**Exercise instructions**.
In the listing below, locate the line that contains "At what coordinates should I click to accomplish: Click the 途中保存" and the line that contains "Screen dimensions: 922x586". Restate word for word those two lines and every line between them, and nothing else.

**Entries shown**.
====

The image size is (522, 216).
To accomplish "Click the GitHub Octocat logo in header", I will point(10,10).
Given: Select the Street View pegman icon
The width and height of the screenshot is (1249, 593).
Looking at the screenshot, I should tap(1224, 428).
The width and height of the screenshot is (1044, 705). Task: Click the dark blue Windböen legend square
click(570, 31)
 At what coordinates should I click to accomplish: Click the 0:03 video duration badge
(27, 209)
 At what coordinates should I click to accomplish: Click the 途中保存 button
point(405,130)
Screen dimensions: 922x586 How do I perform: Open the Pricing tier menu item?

====

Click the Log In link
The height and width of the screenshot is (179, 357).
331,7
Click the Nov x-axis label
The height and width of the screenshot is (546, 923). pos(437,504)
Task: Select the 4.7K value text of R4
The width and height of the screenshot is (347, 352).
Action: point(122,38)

====

**Response**.
 At what coordinates should I click to accomplish: Click the 途中保存 button
point(405,130)
Screen dimensions: 922x586 How do I perform: Open the Pricing tier menu item?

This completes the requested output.